X3DH (Extended Triple Diffie-Hellman)

X3DH, short for Extended Triple Diffie-Hellman, is the key-agreement protocol that lets two parties establish a shared secret even when one of them is offline. This asynchronous property is what makes encrypted messaging practical, you can send a first message to a contact who is asleep with their phone off, and they derive the same key when they wake up. It is the handshake that precedes the per-message ratcheting of a live session.

Prekeys and the offline bootstrap

The protocol works by having each user publish a bundle of public keys to a server in advance. That bundle contains a long-term identity key, a medium-term signed prekey (rotated periodically and signed by the identity key), and a batch of single-use one-time prekeys. A sender fetches a recipient's bundle, verifies the signature, generates an ephemeral key pair, and computes the shared secret immediately, without the recipient being present. The server merely stores and serves public key material.

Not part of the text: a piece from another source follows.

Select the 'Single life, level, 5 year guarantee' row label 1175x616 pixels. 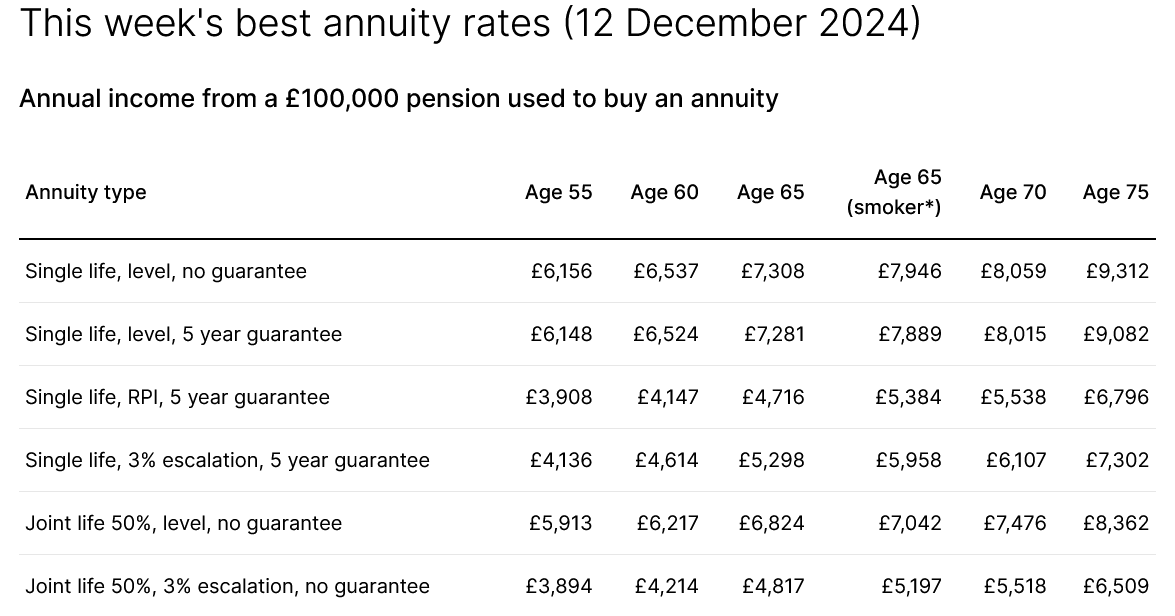[x=183, y=334]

Three (or four) Diffie-Hellman computations

X3DH performs three DH computations, or four when a one-time prekey is available, then feeds them through a KDF to produce the session secret. Two of the computations bind the parties' identity keys to provide mutual authentication; the others mix in ephemeral and prekey material to provide forward secrecy. Crucially, authentication is achieved through Diffie-Hellman rather than digital signatures over the transcript, which gives the protocol cryptographic deniability: neither party can later present a portable proof that the other participated in the conversation.

X3DH produces the shared secret consumed by the Double Ratchet Algorithm, and the pair form the cryptographic core of the Signal Protocol.